For we become, visibly, what the passionate purpose of the strongest among us demands. Bodies and minds alter in the irresistible demand for beauty and sanity.

It is the fixed, inexorable aspiration of the strong that has moved mankind out of its own natal ugliness—so far upon the long, long journey toward sanity, beauty, and the stars.


The old, old story: beauty is obvious and becomes trite: the corruption from whence it sprung is the only interest. Not the flower but the maggots in the manure which nourishes it; not symmetry, but the causes that deform it; not sanity but the microbes which undermine it.

Shadows everywhere framing a black abyss where, deep in obscurity, cause and effect writhe endlessly like two great worms....

And he became uneasy and uncomfortable and perplexed because he seemed to be disinclined to continue work.

Eris was interfering. The damp sweetness of her mouth, her cool fresh body, the still clarity of gray eyes, hands that lay in his lightly as dawn-chilled flowers....

Neither intention of mind and pen—nor even effort where, hitherto, inspiration and mechanics had so suavely co-ordinated—seemed to replace him and reassure him in that easy security from whence, hitherto, he had inspected mankind.

An indefinable subconsciousness was becoming a restlessness shared by mind and body.

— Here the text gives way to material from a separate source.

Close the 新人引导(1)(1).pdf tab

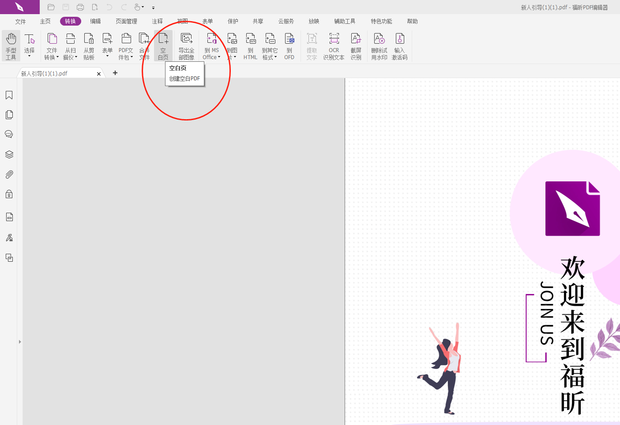pyautogui.click(x=99, y=74)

And it finally set him adrift from club to avenue—trivial resources of those who depend upon externals for occupation.

Never before had Annan been at loss to know how to entertain his mind. He had been an amusing host to himself. Now, for the first time he was aware of a sort of obscure impatience with the entertainment. Not that his was becoming the sordid state of mind of the time-killer—most contemptible of unconscious suicides and slowest of any to enter that meaningless void for which such human phantoms are fitted.